Geneva University extends diagnostics deal with FIND

25 Feb 2009 | News

Funding

The Foundation for Innovative New Diagnostics (FIND) has signed a three year funding agreement with University of Geneva for a research programme that is expected to pave the way for the development of a new, safe, accurate and low-cost test that will help doctors to better treat – and cure – sleeping sickness. The funding for the research group, led by Jean-Charles Sanchez, is CHF 462,000 (€310,700) in the first year, with budgets for subsequent years to be negotiated.

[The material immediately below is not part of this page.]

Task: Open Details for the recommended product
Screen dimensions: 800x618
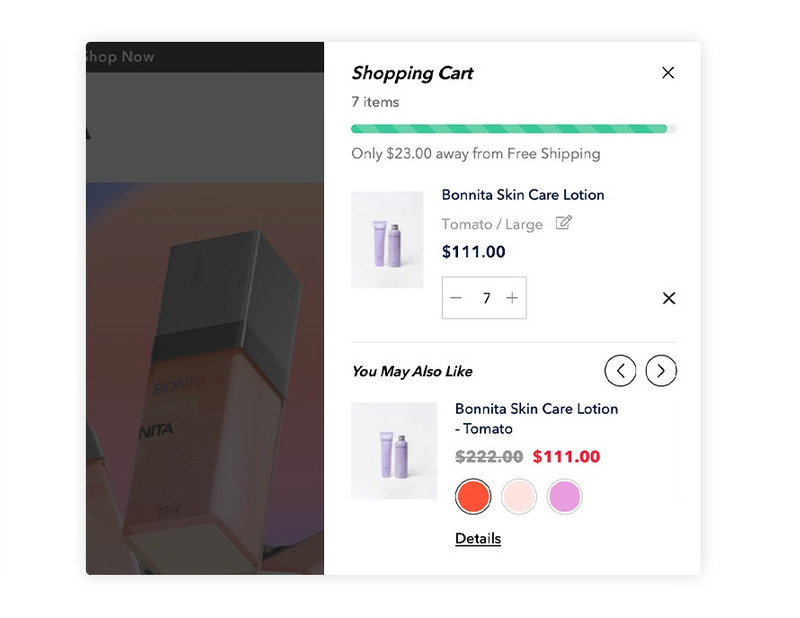Action: [x=478, y=538]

Human African trypanosomiasis, more commonly known as sleeping sickness, is a parasitic disease that is transmitted to humans through the bite of a tsetse fly. “More than 60 million people are at risk of this disease which, if untreated, invariably leads to death,” said Giorgio Roscigno, Executive Director of FIND. “At the moment, treatment is severely hampered by difficulties in determining whether a patient is at stage 1 or stage 2 of the disease. Stage 2 patients need appropriate treatment, but the drugs in use are highly toxic and kill around 8 per cent of patients. Prescription of these drugs should be guided by accurate determination of the stage of the disease.”

The University of Geneva researchers, working with partners at Makerere University in Uganda, and the Institute of Tropical Medicine in Belgium, have made progress in identifying biomarkers in patients' cerebrospinal fluid that indicate the stage of the disease. The extended funding will allow further studies to assess if this can be applied to the development of a simple test, similar to a home pregnancy test, which can be readily used in countries throughout Africa, in clinics and hospitals with the most basic resources.

The development of such a simple test would represent a huge advance on the present situation. Currently, patients have to undergo a lumbar puncture. This is a painful procedure that requires a skilled health worker, carries with it the risk of infection, and does not always yield accurate results.

“Making breakthroughs in the lab, which can later save lives, is the dream of any researcher,” said Sanchez. “There is a real urgency to our current work, and our collaboration with FIND and colleagues in Uganda and Belgium ensures that the progress we make here in Geneva will have an impact on one of the most neglected poverty-related diseases of our time.” Sanchez has been working since 1989 in the field of proteomics and has been the head of the Biomedical Proteomics Research Group of the Faculty of Medicine at Geneva since 1995. The activities in his group cover the discovery of biomarkers associated to brain disorders and impaired insulin secretion.